The terms used in Figure 1 are defined below.

1) Needs (N)
Needs are the basic desire of the client and basically do not change. In the case where the client irrationaly demands compressive strength or other parameter for the purpose of evaluating the soundness of the structure, the needs may be changed by suggesting another appropriate parameter. It is assumed here that needs may be replaced through the "enlightenment of the client".
2) Demand (D)
Demand is an expectation arising from the needs of the client. Demand may sometimes be represented by a specific figure related to accuracy or other parameter. In numerous cases, reliability is deteriorated as the client has a great expectation without understanding the technical level or the scope of application of the nondestructive testing. Then, the excessively high expectation may be optimized by presenting standards to the client or educating the client on standards.
3) Performance (P)
This is the performance of a nondestructive testing method, which is enhanced only through technical renovation. It cannot be improved by standardization of nondestructive testing or education of the engineer.
4) Evaluation (E)
This is the result of evaluation of nondestructive test results. Evaluation is made not of the test results but of the reliability of test results. The results of nondestructive testing generally vary according to the performance of the equipment or the skill of the engineer. The highest performance provided by a nondestructive testing method is rarely achieved and reliability is deteriorated to some extent. The result of evaluation can, however, be reinforced by reducing variations through the education of the engineer or standardization of the testing method.
5) Satisfaction (S)
This refers to the satisfaction of the client, and is determined based on the balance between the evaluation E obtained by the nondestructive testing and the demand D of the client. The balance determines the level of reliability.

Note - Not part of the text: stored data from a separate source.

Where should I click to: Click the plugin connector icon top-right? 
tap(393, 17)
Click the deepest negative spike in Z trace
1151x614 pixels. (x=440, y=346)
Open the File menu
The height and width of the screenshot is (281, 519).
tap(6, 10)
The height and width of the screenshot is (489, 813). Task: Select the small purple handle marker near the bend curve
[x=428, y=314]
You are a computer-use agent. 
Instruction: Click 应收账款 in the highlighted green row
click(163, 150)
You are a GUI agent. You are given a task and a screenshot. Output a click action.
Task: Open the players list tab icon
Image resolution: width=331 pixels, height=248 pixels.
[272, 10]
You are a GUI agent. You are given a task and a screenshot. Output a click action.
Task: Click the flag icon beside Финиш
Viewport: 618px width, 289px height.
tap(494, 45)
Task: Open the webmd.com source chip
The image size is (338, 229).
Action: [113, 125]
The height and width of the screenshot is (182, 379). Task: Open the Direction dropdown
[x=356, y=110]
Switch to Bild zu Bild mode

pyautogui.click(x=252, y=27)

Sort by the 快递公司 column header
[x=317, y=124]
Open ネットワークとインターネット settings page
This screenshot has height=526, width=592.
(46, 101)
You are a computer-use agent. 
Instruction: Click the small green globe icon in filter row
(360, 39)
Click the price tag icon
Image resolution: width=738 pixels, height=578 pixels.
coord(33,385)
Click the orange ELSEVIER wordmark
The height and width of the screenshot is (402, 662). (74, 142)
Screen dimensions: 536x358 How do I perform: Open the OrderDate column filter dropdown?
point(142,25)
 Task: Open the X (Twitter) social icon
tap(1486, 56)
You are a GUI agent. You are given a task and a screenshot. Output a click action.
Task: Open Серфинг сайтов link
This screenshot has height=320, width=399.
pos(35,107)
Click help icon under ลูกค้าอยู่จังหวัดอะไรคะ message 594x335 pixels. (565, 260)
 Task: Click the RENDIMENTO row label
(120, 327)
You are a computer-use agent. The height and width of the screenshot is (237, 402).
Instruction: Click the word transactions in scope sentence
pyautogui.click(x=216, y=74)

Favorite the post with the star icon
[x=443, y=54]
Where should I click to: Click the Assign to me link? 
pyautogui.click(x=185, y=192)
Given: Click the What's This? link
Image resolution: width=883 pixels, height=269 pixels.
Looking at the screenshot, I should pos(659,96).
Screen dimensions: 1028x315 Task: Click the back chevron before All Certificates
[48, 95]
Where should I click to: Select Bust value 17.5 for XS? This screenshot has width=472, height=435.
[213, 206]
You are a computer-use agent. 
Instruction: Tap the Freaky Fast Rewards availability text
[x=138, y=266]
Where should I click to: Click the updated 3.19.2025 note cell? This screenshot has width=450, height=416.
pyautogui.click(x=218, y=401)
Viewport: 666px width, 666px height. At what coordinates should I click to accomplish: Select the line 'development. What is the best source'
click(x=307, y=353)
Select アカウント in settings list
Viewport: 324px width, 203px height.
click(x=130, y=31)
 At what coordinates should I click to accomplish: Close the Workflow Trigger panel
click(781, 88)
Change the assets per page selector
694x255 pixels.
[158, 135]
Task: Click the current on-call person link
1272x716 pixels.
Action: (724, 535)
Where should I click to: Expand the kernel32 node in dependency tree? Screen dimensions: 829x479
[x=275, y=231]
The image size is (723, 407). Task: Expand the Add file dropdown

Based on the above definitions, satisfaction (S) can be increased by several methods. The first method involves the enhancement of performance (P). Technical renovation enhances performance. Performance can be improved solely through technical renovation such as the enhancement of equipment performance and the discovery of new principles. Even with no enhancement of equipment performance, the performance of nondestructive testing can be improved by reinforcing the skills of engineers and standardizing methods and providing uniform interpretations of test results. The results of nondestructive testing vary according to the skill of the engineer. Minimizing the amplitude of variations, making evaluations (E) properly and increasing measurement accuracy are expected to improve the performance of nondestructive testing. Identifying the appropriate technical level may help modify excessively high demand (D) of the client. The needs (N) of the client can be changed through enlightenment by the engineer. For example, replacing the needs for compressive strength for the purpose of determining soundness with the needs for another parameter may enable the suggestion of a higher-level nondestructive testing method fit for the parameter. The above discussions show that standards and specifications serve as a basis for disseminating information on appropriate technical levels to the client and as a means of standardizing procedures and interpretations and of optimizing the scope of application for the engineer. Organizing standards and specifications and educating clients and engineers on standards and making them familiar with standards are expected to improve the reliability of nondestructive testing.

The above discussions suggest that identifying the scope of application and standardizing methods and providing uniform interpretations of test results for nondestructive testing enable the reduction of excessively high expectations of the client and of the variations of test results according to the skill of the engineer.